By our very nature, humans are an “us versus them” kind of mammal. We are quick to judge and categorize: “he’s our kind’a people” or “she’s management.” We adapt and root for our favorite sports teams, sometimes even resorting to violence to “defend our guys.” We peg an art department against the engineers; we side with nurses over doctors; we fight with democrats against republicans; we wave our flags in a spirit of nationalism. And it doesn’t matter if we all work for the same company, heal the same patients, want the same basic rights, or live on a very small planet—we tend to take sides. So it’s no surprise that when product designers develop products the feeling of “us against the users” creeps up into the process.
To protect the design process from these “us versus them” impulses, we can create a well-realized user personas based on the the audience taxonomy developed during the conceptual design stage of product design. For each major category in the audience taxonomy, a sample fictional user is created which embodies all of the traits in that audience category: age, profession, socio-economic background, culture and sub-culture, interests and dislikes, family status, education level, etc. But in addition to the standard description that defines a particular audience category, the sample user persona also needs to have a name and history—something that we as designers can relate to personally. So instead of talking about neurosurgeons, we start to discuss Dr. Evens: he has two small children and so needs to get home at a reasonable hour; he spends many hours per day standing in an operating room and needs good footwear; he’s left-handed and needs the interaction designed accordingly; he has a thriving practice and has to follow-up with 20 patients per day; and so on.

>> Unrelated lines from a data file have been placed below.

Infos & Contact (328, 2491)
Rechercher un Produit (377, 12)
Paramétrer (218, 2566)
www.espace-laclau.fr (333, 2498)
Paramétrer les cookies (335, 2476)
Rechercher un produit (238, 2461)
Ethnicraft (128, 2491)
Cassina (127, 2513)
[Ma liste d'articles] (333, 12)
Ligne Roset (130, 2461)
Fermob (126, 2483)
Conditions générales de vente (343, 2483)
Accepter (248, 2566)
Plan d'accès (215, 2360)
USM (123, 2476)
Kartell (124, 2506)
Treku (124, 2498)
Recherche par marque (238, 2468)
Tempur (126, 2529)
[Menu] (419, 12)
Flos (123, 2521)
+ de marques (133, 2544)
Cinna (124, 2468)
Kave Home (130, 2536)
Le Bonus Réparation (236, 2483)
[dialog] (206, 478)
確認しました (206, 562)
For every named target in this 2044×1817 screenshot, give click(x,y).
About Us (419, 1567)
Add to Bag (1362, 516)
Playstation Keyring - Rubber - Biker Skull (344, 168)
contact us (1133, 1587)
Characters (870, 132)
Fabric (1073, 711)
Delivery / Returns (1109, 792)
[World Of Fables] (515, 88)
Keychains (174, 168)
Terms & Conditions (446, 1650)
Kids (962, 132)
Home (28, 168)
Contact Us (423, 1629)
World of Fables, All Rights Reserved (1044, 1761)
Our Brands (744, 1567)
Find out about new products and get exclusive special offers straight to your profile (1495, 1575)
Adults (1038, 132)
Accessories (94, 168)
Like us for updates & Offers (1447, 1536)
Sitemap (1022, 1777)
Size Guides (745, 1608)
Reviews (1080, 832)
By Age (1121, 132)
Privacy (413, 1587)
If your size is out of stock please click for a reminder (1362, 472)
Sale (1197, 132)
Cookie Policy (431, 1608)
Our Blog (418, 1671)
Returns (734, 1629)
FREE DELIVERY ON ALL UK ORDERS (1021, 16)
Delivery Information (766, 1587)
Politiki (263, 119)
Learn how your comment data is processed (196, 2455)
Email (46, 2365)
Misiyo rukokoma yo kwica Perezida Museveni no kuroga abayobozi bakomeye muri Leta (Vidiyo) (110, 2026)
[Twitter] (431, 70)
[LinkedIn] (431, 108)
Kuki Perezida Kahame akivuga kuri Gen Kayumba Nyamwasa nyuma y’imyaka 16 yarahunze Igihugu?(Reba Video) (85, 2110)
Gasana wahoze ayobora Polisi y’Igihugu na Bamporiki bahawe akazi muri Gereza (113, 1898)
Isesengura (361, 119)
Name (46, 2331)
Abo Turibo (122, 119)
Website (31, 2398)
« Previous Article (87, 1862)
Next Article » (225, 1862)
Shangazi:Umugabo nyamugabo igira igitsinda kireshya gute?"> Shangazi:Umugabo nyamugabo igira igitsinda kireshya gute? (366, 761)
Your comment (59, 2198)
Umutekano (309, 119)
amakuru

Whatever product we design has to work for this guy, for Dr. Evens. By taking the general out of the conversation, we can feel sympathy for this one guy, one user, and as a result, we move away from blaming the users for the errors they make with our products.
Each category of users in the audience taxonomy should get a few of “Dr. Evens” as representatives of the audience’s needs, desires, strengths, and fallibility. And during the design meetings, we should be talking how we can help Dr. Evens do his job better, faster, and in a more economical way. Our products would be better for it!